A soft moan escapes my lips.
Declan’s lips meet the edge of my jaw. “Fuck, Ave, that has to be my new favorite sound.”
“Oh, yes please.” I shift, giving him better access.
“Definitely just a fluke since it doesn’t seem like you’re enjoying this much.” He bites my earlobe on a low chuckle.
“Stop talking smack. Your ego is going to ruin this for me.” I grab the back of his neck and twist my head until our lips meet.
We tilt our heads, mouths opening to accept each other. Every sensation is heightened, my awareness magnified. This is about so much more than physical gratification, at least for me.
Maybe I should have expected this level of connection. In a lot of ways it makes sense since we know each other so well, but the intensity of the emotion isn’t something I anticipated. Want and need take over. I pull him closer and lift my hips, seeking more of his touch, wanting more pressure.

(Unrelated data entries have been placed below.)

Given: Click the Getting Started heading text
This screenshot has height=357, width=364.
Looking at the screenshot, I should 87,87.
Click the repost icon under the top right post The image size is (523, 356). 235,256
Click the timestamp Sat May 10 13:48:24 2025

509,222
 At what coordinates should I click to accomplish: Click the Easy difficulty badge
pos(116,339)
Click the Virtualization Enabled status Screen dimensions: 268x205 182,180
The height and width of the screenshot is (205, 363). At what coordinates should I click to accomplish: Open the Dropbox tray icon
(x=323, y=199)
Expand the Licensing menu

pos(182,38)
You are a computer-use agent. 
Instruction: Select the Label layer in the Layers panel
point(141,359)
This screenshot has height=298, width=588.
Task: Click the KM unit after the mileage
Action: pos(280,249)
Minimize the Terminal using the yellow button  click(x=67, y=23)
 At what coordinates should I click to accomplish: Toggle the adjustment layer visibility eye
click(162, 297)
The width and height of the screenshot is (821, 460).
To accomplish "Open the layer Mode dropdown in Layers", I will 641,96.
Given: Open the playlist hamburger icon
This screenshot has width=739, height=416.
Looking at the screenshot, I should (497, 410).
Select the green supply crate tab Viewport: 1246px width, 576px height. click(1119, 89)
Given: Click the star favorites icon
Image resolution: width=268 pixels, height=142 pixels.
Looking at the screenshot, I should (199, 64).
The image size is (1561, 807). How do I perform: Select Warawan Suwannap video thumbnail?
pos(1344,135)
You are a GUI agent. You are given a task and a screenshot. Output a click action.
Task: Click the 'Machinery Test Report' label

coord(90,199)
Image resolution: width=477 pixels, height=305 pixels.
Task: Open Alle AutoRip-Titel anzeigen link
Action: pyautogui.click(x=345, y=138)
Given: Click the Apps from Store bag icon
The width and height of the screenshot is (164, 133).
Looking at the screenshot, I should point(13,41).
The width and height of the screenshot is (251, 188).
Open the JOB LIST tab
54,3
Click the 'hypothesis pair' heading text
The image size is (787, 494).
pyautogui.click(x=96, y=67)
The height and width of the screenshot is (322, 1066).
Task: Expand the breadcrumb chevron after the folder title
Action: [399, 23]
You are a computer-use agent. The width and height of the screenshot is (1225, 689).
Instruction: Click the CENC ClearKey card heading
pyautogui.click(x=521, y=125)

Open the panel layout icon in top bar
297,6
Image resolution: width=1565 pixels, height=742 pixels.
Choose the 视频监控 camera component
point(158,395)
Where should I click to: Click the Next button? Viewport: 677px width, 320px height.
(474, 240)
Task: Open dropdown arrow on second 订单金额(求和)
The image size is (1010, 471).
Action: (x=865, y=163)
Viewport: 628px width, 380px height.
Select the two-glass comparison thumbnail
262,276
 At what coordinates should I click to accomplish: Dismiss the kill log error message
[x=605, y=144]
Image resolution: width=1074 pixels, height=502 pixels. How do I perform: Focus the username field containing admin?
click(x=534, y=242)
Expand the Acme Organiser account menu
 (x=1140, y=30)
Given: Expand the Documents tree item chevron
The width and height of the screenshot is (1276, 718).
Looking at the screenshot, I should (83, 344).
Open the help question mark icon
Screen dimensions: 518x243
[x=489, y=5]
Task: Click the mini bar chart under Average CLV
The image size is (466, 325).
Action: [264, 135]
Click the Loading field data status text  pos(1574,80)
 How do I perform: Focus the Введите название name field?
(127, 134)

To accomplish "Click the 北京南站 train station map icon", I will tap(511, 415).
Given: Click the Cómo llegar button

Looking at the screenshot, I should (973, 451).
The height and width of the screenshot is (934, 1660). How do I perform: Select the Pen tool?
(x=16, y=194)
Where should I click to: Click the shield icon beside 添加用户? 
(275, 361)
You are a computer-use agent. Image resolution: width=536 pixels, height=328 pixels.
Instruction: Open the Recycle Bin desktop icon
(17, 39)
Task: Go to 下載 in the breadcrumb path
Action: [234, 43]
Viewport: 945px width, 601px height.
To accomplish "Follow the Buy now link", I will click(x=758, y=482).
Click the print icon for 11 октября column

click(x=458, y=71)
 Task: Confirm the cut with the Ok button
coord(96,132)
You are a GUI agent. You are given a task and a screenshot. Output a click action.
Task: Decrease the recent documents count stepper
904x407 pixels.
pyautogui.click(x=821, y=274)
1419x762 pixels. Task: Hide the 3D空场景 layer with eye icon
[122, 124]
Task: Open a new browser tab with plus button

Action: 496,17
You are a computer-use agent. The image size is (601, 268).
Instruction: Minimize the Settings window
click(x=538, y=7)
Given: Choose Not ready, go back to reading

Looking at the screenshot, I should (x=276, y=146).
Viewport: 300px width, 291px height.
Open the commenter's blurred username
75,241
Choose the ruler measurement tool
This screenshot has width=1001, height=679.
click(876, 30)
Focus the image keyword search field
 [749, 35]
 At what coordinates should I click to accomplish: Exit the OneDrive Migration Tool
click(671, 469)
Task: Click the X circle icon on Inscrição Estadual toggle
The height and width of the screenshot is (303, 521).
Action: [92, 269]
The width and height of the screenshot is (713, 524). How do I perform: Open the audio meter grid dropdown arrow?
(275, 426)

“Did you think about me today? About how good I made you feel?” he whispers against my lips as his fingers tease and explore.
“Deck.” I try to pull his mouth back to mine, but he shakes his head.
“Don’t wanna admit it? Think it’s gonna go to my head?”
I groan in frustration and at his soft touch.
His grin is devilish and his eyes darken, but under that lurks another emotion that I recognize as vulnerability. “Just tell me, Ave, that’s all I want.”
“Yes. I thought about you all day.” About how good he makes me feel, about how I want more of this closeness, about how I can see the possibility of how good we can be together.